A la suite de la guerre cruelle que s'étaient livrée le roi Louis VII et le comte Thibault de Champagne de 1141 à 1143 et qui avait nécessité une demande de pardon au pape par l'entremise de saint Bernard et de Pierre-le-Vénérable, abbé de Cluny, on avait essayé de créer entre les terres des deux antagonistes une " frontière sacrée " formée par une suite presque ininterrompue de monastères et de prieurés. Ces fondations avaient été faites par les deux adversaires ou par leurs vassaux. Ne voyons-nous pas Narjot de Cérilly, vassal du comte de Champagne, participer à la fondation de l'abbaye de Preuilly, près de Provins ? En se rapprochant de la Vanne on trouvait le prieuré de Saint-Loup-de-Naud, dépendant de Saint-Pierre-le-Vif à Sens, l'abbaye du Paraclet près de Nogent, celle de la Pommeraie sur l'Oreuse, fondée vers 1151 par la comtesse de Blois, épouse de Thibault II de Champagne. Mais le plus bel exemple de ces créations demeure encore l'abbaye de Vauluisant dont l'église, consacrée en 1143, fut construite aux frais de Louis VII et du comte Thibault-le-Grand. Les biens de ce monastère s'étendaient de part et d'autre de la Vanne et s'en allaient toucher les terres de l'abbaye de Dilo, en forêt d'Othe, dotée aussi par le roi Louis-le-Jeune et par le comte de Champagne et ses vassaux en 1150.

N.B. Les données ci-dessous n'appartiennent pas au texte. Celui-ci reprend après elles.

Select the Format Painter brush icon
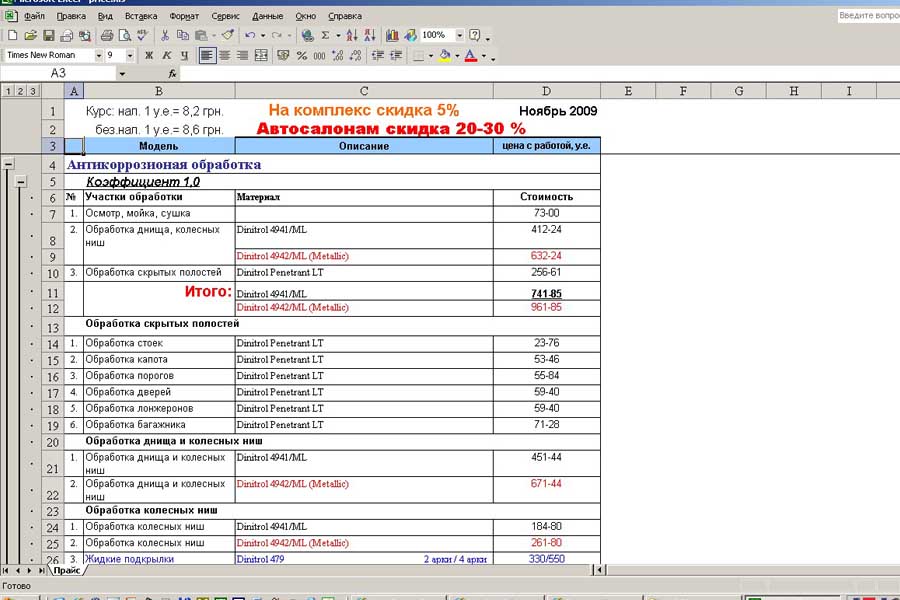Screen dimensions: 900x600 [x=228, y=35]
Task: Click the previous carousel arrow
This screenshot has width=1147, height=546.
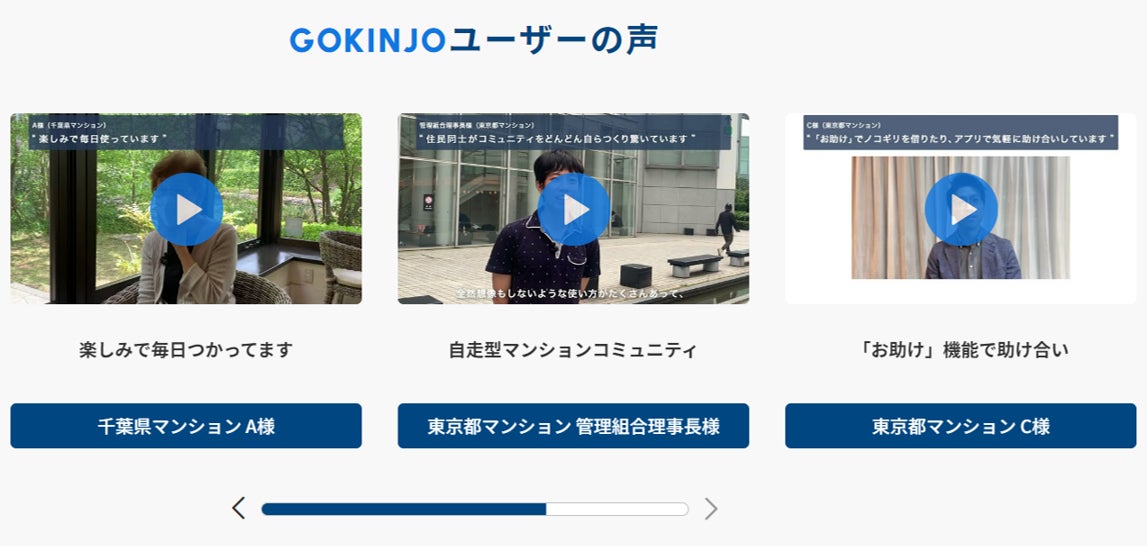Action: pos(238,508)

Les moines de Vauluisant possédaient des biens à Villeneuve-l'Archevêque et leur terre de Cérilly se trouvait de l'autre côté de la Vanne. Restait sur le bord de la rivière et de chaque côté de la route reliant le Sénonais et la Champagne, à un point clé de la frontière, dans une situation géographique privilégiée, le territoire de Bagneaux. C'est là que fut installé le prieuré de l'importante abbaye bénédictine parisienne et on peut penser que le roi Louis VII usa de son influence pour sa création. Rappelons encore que le prieuré voisin de Notre-Dame de Villeneuve dépendait alors de l'abbaye sénonaise de Saint-Jean.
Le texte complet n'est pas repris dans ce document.